OFWの送金は、ペソ買い取引であり、ペソ安定に大きく貢献すると共に、一度換算されれば国内の購買力の推進要因となるため、フィリピン経済の成長、安定にとって非常に重要な取引です。
今年8か月間の現金送金の大部分の177億1,000万ドルが陸上労働者からのもので、前年比3.1%増加しました。海上労働者からの送金は、1.9%増の44億1,000万ドルでした。
BSPによれば、アメリカがこの期間における現金送金の最大の源で、41.6%を占めています。それに続くのはシンガポール(6.9%)、サウジアラビア(5.9%)、日本(4.9%)、イギリス(4.9%)、アラブ首長国連邦(4.1%)、カナダ(3.5%)、カタール(2.8%)、台湾(2.7%)、韓国(2.6%)です。

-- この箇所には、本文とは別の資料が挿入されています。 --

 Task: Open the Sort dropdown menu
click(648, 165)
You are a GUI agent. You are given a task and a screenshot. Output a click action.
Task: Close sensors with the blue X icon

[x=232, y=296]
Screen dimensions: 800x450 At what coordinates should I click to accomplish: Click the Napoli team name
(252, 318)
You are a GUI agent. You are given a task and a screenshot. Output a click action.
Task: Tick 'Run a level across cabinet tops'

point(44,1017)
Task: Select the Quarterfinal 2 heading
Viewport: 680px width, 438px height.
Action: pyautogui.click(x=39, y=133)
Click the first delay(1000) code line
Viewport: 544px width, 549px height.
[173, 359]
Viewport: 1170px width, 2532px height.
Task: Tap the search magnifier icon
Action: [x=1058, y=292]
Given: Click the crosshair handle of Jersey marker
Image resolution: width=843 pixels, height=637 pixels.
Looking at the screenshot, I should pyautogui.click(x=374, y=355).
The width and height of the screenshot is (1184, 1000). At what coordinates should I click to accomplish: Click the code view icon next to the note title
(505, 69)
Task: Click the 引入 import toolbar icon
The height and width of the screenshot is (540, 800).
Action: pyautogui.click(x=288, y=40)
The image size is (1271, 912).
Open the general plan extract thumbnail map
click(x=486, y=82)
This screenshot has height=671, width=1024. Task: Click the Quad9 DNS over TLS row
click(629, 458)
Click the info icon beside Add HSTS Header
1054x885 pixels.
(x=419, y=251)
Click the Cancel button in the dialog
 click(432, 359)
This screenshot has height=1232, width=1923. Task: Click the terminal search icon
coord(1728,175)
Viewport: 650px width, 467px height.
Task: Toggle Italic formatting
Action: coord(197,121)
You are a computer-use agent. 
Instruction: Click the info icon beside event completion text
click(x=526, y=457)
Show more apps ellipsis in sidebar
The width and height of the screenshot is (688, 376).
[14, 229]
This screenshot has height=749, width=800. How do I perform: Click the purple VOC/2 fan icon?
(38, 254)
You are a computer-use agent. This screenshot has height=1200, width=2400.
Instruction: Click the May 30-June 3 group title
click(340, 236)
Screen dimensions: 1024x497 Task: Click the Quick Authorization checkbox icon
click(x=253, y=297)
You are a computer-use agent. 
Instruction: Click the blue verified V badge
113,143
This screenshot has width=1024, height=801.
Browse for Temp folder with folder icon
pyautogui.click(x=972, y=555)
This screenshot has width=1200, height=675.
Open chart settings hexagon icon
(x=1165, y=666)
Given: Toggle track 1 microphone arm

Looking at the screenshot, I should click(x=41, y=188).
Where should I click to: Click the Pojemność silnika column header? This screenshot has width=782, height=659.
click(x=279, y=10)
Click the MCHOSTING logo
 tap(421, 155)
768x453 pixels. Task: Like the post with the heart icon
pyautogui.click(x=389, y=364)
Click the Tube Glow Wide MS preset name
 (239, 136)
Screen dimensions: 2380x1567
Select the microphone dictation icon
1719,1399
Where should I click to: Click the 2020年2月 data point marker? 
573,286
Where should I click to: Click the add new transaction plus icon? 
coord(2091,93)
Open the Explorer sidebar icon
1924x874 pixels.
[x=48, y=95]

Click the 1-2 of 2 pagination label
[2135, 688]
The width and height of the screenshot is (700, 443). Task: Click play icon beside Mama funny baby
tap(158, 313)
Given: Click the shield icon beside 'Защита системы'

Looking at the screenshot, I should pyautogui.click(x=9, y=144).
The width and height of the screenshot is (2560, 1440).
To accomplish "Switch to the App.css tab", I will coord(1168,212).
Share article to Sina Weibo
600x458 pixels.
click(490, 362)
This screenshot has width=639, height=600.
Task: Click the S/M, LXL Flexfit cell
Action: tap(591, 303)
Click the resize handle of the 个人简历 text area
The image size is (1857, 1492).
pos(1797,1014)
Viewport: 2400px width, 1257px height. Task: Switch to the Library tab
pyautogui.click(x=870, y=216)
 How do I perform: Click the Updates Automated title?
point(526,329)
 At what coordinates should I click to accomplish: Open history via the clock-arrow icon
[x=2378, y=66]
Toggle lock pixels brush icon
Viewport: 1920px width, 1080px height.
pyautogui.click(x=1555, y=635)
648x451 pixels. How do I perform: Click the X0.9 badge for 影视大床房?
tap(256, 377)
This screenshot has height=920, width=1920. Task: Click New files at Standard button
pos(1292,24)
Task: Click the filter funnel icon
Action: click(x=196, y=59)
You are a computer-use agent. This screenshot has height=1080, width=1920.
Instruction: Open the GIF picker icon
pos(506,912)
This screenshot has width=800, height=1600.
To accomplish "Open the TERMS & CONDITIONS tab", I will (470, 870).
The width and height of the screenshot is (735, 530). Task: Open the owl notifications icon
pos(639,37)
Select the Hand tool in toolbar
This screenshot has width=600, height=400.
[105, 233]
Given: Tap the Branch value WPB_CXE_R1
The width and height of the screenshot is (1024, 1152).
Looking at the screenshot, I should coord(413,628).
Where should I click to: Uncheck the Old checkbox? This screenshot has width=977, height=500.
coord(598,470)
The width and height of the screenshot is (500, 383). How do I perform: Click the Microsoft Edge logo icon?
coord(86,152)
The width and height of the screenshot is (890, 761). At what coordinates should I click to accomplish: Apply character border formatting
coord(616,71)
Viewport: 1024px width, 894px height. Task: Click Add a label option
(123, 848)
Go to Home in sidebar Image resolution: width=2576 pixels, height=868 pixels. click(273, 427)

OFWは有利なペソドル為替レートを活用し、より多くのお金を送金していると指摘されています。
また、これにより、OFWとその家族/扶養者が高インフレと高ローン金利の支払いに対処する助けとなっています。
BSPは今年のインフレ率を平均5.8%と予想し、国内総生産(GDP)成長率を6〜7%を目標としています。
通常、クリスマス休暇前の第4四半期に送金が加速し、これはペソ-ドル為替レートをサポートする可能性があります。
ただし、国際的な経済の減速や長期にわたるイスラエル・ハマス紛争が送金に影響を与える可能性があることにも言及されています。
ちなみに、OFWのイスラエルからの送金は8ヶ月間で7,440万ドル、送金総額の0.3%程度です。2022年のイスラエルからの送金総額は1億1,060万ドルでした。

国際物流大手のDHLは、フィリピンでの拡張に8,000万ユーロ(約48億フィリピンペソ)を投資し、今後5年で東南アジア全体に3億5,000万ユーロを投じる計画です。フィリピンには、2つの新施設を建設する予定で、そのうち約5万平方メートルのSta. Rosa施設は、同社のフィリピンでの歴史上最大の投資となります。
これは在庫保管のための施設で、2025年にはさらに約2万平方メートルの施設をマニラ首都圏内に建設予定です。
DHLの投資は2024年に約1,000人の雇用を生み出す見込みであり、主に倉庫と輸送関連施設です。
DHLはフィリピンに20か所の施設を持ち、総面積は28万平方メートルです。全ての施設は環境を重視したカーボンニュートラルを実現するように設計されます。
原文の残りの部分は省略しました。